Como a muralha foi rompida e depois consertada?

Como um titã ajudou na batalha?

Como que existia um garoto que virava titã?

Como?!

Enviei uma carta para Erwin exigindo respostas. Recebi duas folhas, frente e verso, narrando animadamente o que parecia ser um conto fantástico de um autor sob forte influência de alucinógenos. O garoto titã era real. Após o surgimento do titã colossal, aquele maior que as próprias muralhas, e o rompimento do portão de Trost, o tal garoto se transformou em titã e usou uma pedra imensa para cobrir o buraco aberto. Tipo, o que?! Restou as tropas de exploração e estacionárias exterminarem os titãs soltos no distrito. A população local já estava até liberada para retornar às suas residências. E além dos fatos, Erwin usou boa parte do papel para dispersar suas divagações sobre o que o aparecimento do garoto titã significava para a humanidade. “Eren é a chave para desvendarmos o segredo deste mundo”.

Que loucura!

Minha mente não concebeu nem um terço da carta, por isso, quando os jornais anunciaram que o garoto titã seria entregue para a polícia militar de Stohess, embarquei numa diligência para o distrito para acompanhar de perto essa movimentação.

Se Erwin estivesse por lá, tentaria tirar essa história a limpo pessoalmente.

— Isso tudo parece mais uma desculpa para justificar a entrada do povo de fora em Sina — julgou Renzel, se servindo de outra dose de chá. — Eles não entendem que não cabem mais imigrantes aqui. Nossas ruas já estão lotadas de pivetes.

Olhei para ele por cima da borda da xícara. Estávamos no nosso habitual ponto de encontro, uma confeitaria no coração pulsante do distrito.

— Se as autoridades tivessem o mínimo de controle, o povo de fora teria emprego e moradia e não precisaria ficar nas ruas roubando os outros.

Renzel revirou os olhos.

— Você devia ter investido no ramo de advocacia, já que gosta tanto de defender os pobres e oprimidos.

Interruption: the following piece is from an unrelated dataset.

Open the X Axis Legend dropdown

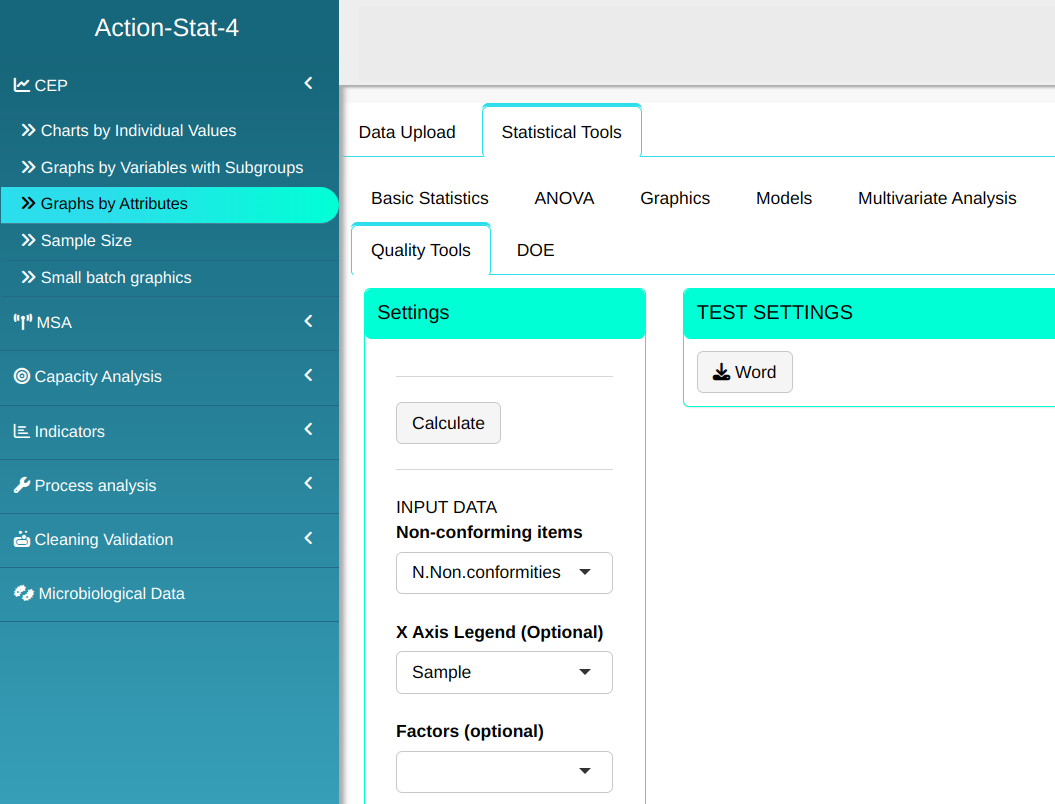(504, 672)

Chutei-o por baixo da mesa, e ele riu suavemente. A nova configuração do nosso relacionamento passou da fase de adaptação e, agora, podíamos compartilhar as horas juntos sem que o manto da tensão nos cobrisse — pelo menos, na maior parte do tempo.

Quando Renzel comunicou que pedira Bete em casamento levei semanas para digerir a notícia. Foi tão repentino, e coincidiu com o período que me instalei fixamente na casa de Daniel. O receio de Renzel estar usando Bete no jogo doentio de mágoas que críamos, aliado a uma sensação persistente de despeito, me fez passar semanas sem querer vê-lo. Bete viajou para Mitra especialmente para entregar o convite da cerimônia e pedir para eu comparecer. “Não seria um momento feliz sem sua presença”, disse ela, inconsciente de grande parte da história que eu possuía com seu futuro marido.

Isso só me fez ter mais raiva.

Mas eu fui ao casamento, assisti a troca de votos e parabenizei os noivos. Nem doeu. Renzel parecia satisfeito, e Bete, exultante. Compus uma canção naquela noite, as estrelas tilintando no céu como base para a inspiração. Renzel e eu tínhamos muito potencial, porém nos isolamos em nossos próprios mundinhos. Éramos satélites solitários, mas com tanto a oferecer um ao outro. Se ele pudesse amar Bete, se pudesse se libertar dos ressentimentos, então poderíamos ter esperanças. Esperanças de tirar algo construtivo de toda a dor. Nós só precisávamos de mais tempo.

Quando nasceu Isaac Willians, com os olhos azul-elétrico do pai e os cachos loiros da mãe, eu me senti pronta para erguer a bandeira de paz e abraçar Renzel pela primeira vez em anos.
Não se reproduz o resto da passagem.